*** DATASET RECORDS ***
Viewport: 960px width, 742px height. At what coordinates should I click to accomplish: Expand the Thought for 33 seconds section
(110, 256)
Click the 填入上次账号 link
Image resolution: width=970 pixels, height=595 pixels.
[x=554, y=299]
***
Please repeat the records so that each one reads exactly as it does above.

Viewport: 960px width, 742px height. At what coordinates should I click to accomplish: Expand the Thought for 33 seconds section
(110, 256)
Click the 填入上次账号 link
Image resolution: width=970 pixels, height=595 pixels.
[x=554, y=299]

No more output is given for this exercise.